第55回(2024年度)日本看護学会学術集会

講演情報

ポスター

ポスター10群 看護補助者との協働

2024年9月27日(金) 14:15 〜 15:15 ポスター会場 (展示ホール)

座長:佐田 明子

[ポスター10-6] 看護補助者の指示の指標にFIMを取り入れたことによる意識の変化

今村 昌平, 出口 貴喜, 佐藤 真理, 綾 綾, 谷山 法子 (潤和会記念病院)

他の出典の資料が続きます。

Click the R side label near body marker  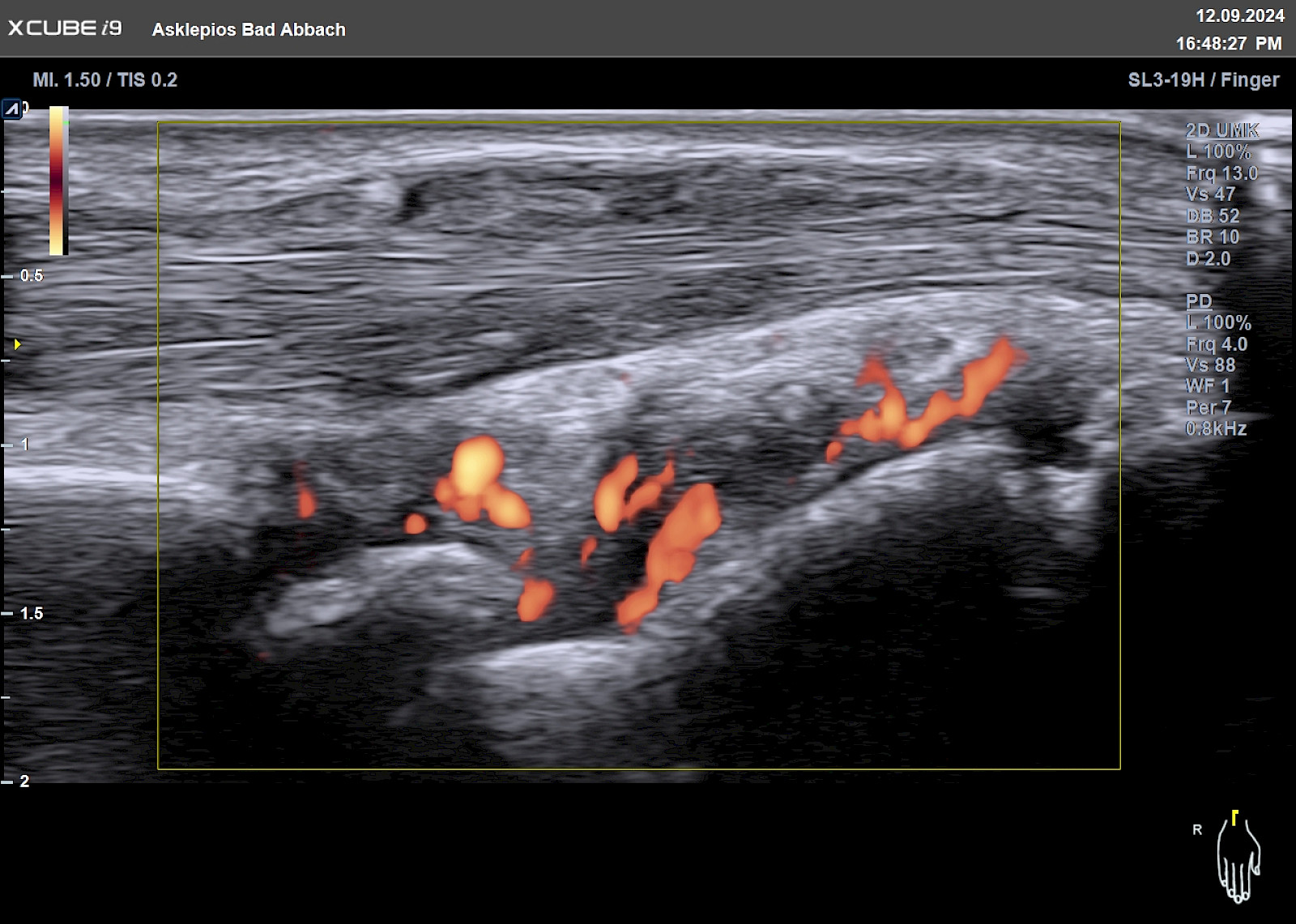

【緒言】現在A病棟では、患者の「できるADL」を「しているADL」へ定着させることを目的に、看護職へFIM(機能的自立度評価法)の勉強会を実施し、FIM向上を目的とした具体的な介助方法を患者毎に表示している安全確認シートに記載し介助の実践に取り組んでいる。看護補助者に対する指示の指標にFIMを取り入れた効果を知りたいと思い、先行研究を検索したが類似する内容の先行研究は見られなかったため、今回の研究に取り組んだ。【目的】 看護補助者が行う日常生活上の直接指示の指標にFIMを取り入れたことによる、看護補助者の反応や思いを明らかにする。【方法】研究期間は202X年6月~10月で、研究対象はA病院のB病棟に勤務する看護補助者7名とした。データ収集方法はFIM勉強会を実施し、安全確認シートを活用した介助方法を指示し、インタビューガイドを用いた半構造的面接を行った。分析方法はカテゴリー化された内容から、それぞれのカテゴリーごとに分析を行った。倫理的配慮は研究の対象候補者に研究の目的、方法、自由な意志での参加であること、不参加による不利益はないこと、研究目的以外でデータを使用しないこと、研究で得られた結果を発表する場合は、個人情報の保護に配慮し個人が特定されないことを説明し、同意書に署名を得て研究対象者とした。また、院内の倫理委員会の承認を得て実施した(承認番号:JK24-045)。【結果】対象者の平均経験年数は5.3年であり、経験年数による大きな変化は見られなかった。また、看護補助者がどのようにして患者の情報を得ているのか、FIMの理解の程度が明らかとなった。インタビューの内容から、〈患者の状態の理解度の向上〉〈情報共有を受ける事でチームの一員になれたと認識できた〉など15のサブカテゴリーを抽出した。さらに《患者の状態を知る》《FIMを学んだ事による心境の変化》《看護補助者のやりがい》《今後の課題》のカテゴリーに分類した。【考察】《患者の状態を知る》のカテゴリーでは、正しい情報を得ることで患者の状態に合わせた援助が可能となり、正確な情報がフィードバックされる。このことから指示出しの重要性が浮かび上がる。《FIMを学んだ事による心境の変化》のカテゴリーでは、援助の過度な手助けを避ける意識が高まり、やりがいを感じている。《看護補助者のやりがい》のカテゴリーでは、患者の変化を感じとり、看護補助者からの情報をチーム内で活用することで役割、やりがいを改めて感じていると考えた。《今後の課題》のカテゴリーでは、情報共有やリハビリスタッフとの連携、適切な指示と情報発信の重要性が示唆された。【結論】FIMを看護補助者が行う日常生活上の直接指示の指標に取り入れたことにより、看護補助者はより具体的な患者に合った介助方法を把握し援助に繋げていた。また、情報を共有することでチームの一員であることを自覚し、ADL向上に向けた意識の変化が見られた。